|Feldmann, C -|
|Herrmann, A -|
|Taube, F -|
Submitted to: Journal of Soil and Water Conservation
Publication Type: Peer Reviewed Journal
Publication Acceptance Date: October 27, 2009
Publication Date: May 1, 2010
Repository URL: http://www.jswconline.org/content/65/3/180.full.pdf+html
Citation: Sanderson, M.A., Feldmann, C., Schmidt, J.P., Herrmann, A., Taube, F. 2010. Spatial distribution of livestock concentration areas and soil nutrients in pastures. Journal of Soil and Water Conservation. 65(3):180-189. Interpretive Summary: Grazing livestock often congregate at waterers, feeding structures, or shaded places in pastures. Vegetation in these areas can be destroyed by trampling, and the compaction of soil reduces water infiltration and increases soil erosion, which eventually leads to more runoff water with higher nutrient levels. Our objective was to determine where livestock concentration areas occurred in pastures on grazing farms, their number and size, and the levels of soil nutrients. Our research during two years on five farms in Maryland, Pennsylvania, and New York demonstrated that feeding areas (e.g., concentrate, hay, mineral feeders) accounted for the largest amount of pasture area affected by livestock trampling and congregation. Livestock concentration areas often had higher levels of soil nutrients compared with less disturbed parts of the pasture; however, important exceptions occurred. Eroded sites sometimes had lower soil nutrient levels than less disturbed pasture areas. Most livestock concentration areas were small, isolated, and often surrounded by vegetation, which would buffer surface water runoff. The spread of these areas, however, would worsen spatial variation in soil nutrients, provide sites for weed invasion, and encourage soil erosion.
Technical Abstract: Livestock congregate at feeders, shades, or other sites in pastures, which severely disturbs soil and vegetation leading to erosion and nutrient runoff. Our objective was to determine the extent and spatial distribution of soil nutrients in livestock concentration areas in pastures. We georeferenced and measured the size of all livestock concentration areas on five farms (four grazing dairies and a beef farm) during 2 yr. Selected concentration areas were soil sampled to 0 to 5 and 0 to 15 cm (0 to 2 and 0 to 6-in) depths to compare nutrient levels with paired unaffected areas of the pasture. On two farms, we sampled three concentration areas more densely [20 to 25 samples to a 5-cm (2-in) depth distributed on each of five 100-m (328-ft) transects] to measure spatial distribution of soil nutrients.
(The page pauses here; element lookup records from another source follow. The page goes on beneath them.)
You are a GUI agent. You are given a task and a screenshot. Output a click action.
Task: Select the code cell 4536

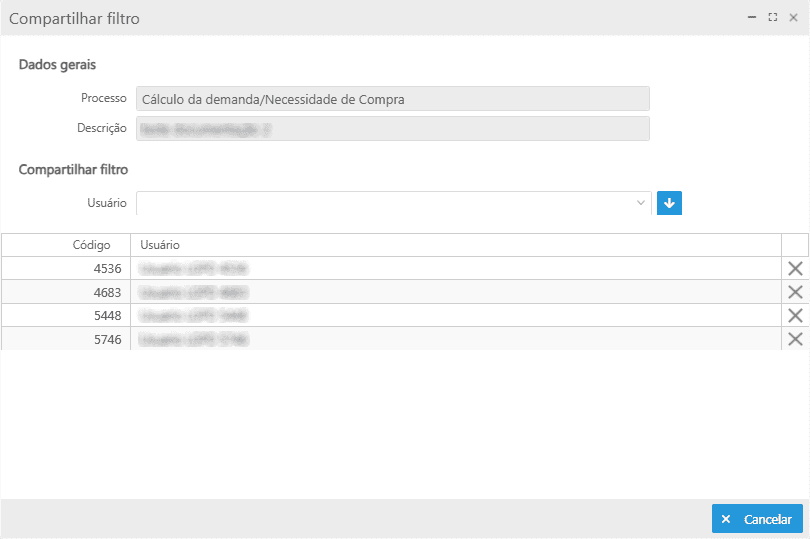(66, 268)
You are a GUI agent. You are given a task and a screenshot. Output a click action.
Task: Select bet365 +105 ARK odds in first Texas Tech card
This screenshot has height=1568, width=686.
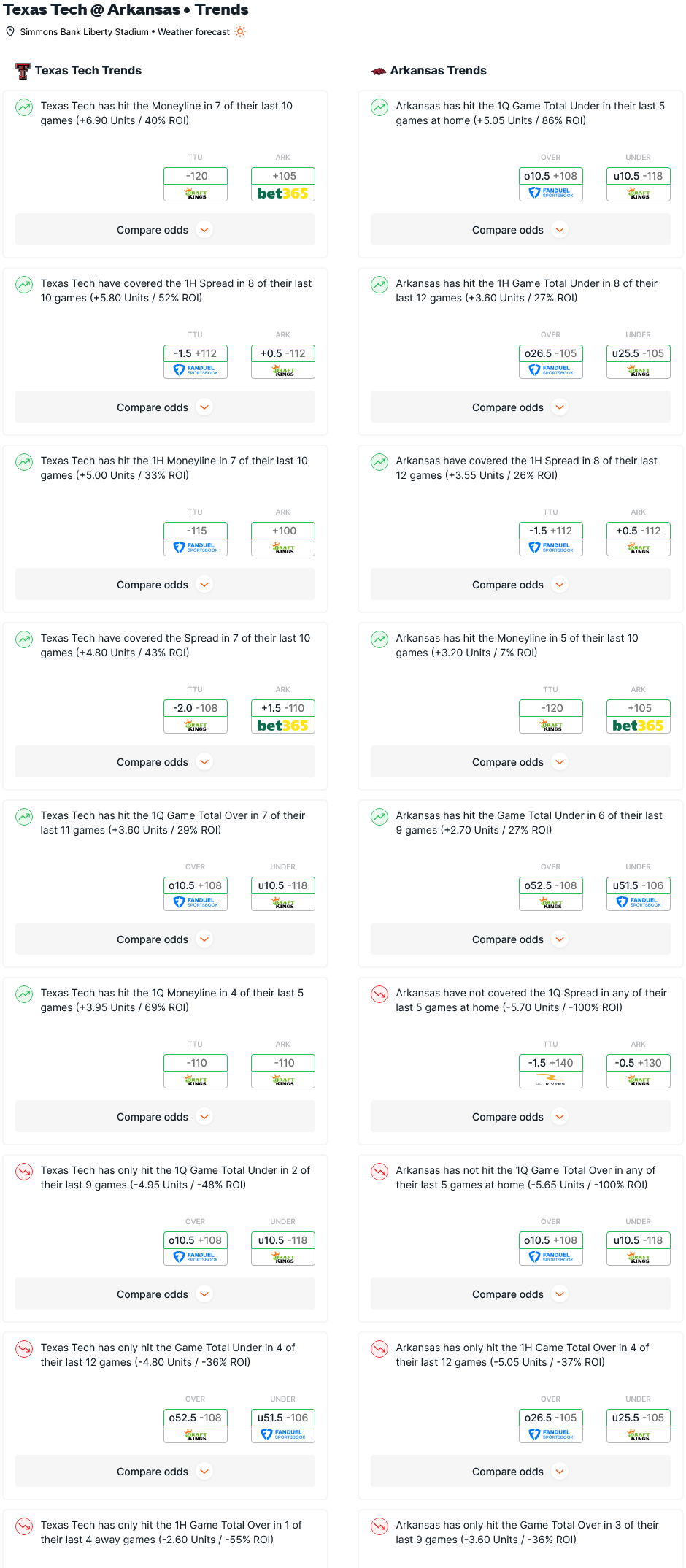[x=283, y=184]
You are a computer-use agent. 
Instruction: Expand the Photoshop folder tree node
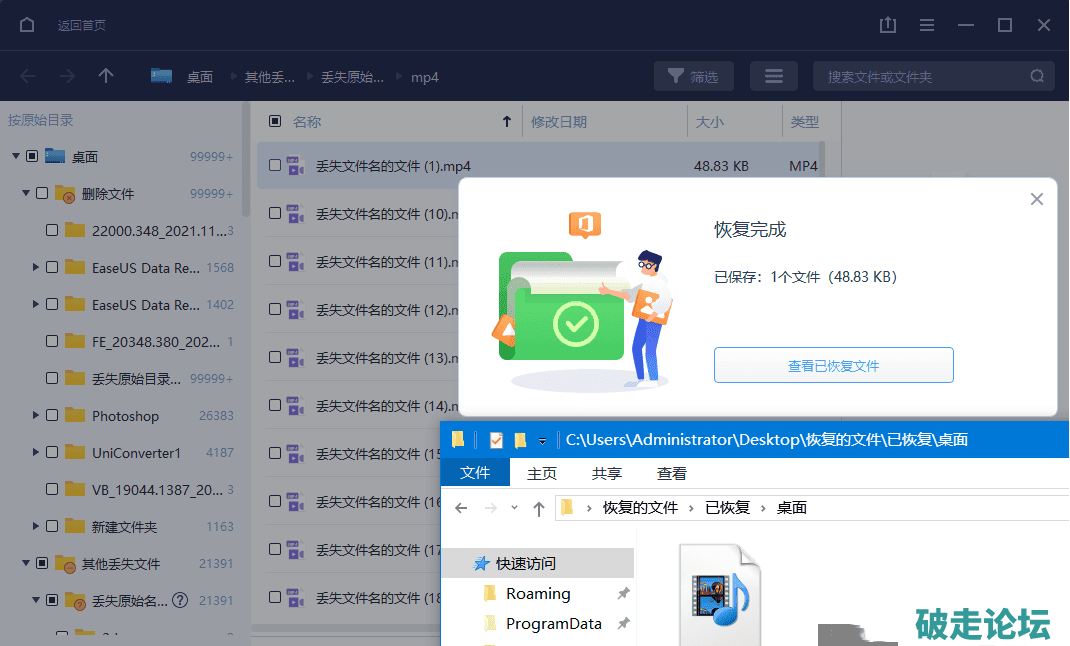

On one farm we installed runoff plots at three landscape positions at two concentration areas to measure nutrients in surface water runoff from simulated rainfall. On the five farms, concentration areas occurred most frequently at paddock gates (38% of sites), whereas feeding sites accounted for the most pasture area affected (48% of area). Most concentration areas were small (mean area 170 m**2; 1833 ft**2), isolated (mean, 91 m from a water body; 298 ft), and surrounded by vegetation, which would buffer potential surface runoff losses. Soil nutrient levels usually were higher in concentration areas than unaffected areas of the pasture; however, exceptions occured on some eroded sites. Soil within 20 to 40 m (66 to 132 ft) of concentration areas was enriched in P, which contributed to higher P concentration in the runoff compared with unaffected areas of the pasture. Unbuffered sacrifice paddocks with high or extremely high levels of soil P represented a direct threat to surface water quality though many concentration areas were buffered against this risk. Generalizations about environmental risks associated with livestock concentration areas are not straight forward but must consider location on the landscape and potential connections to emphemeral streams and vegetated areas (buffers) surrounding these concentration areas.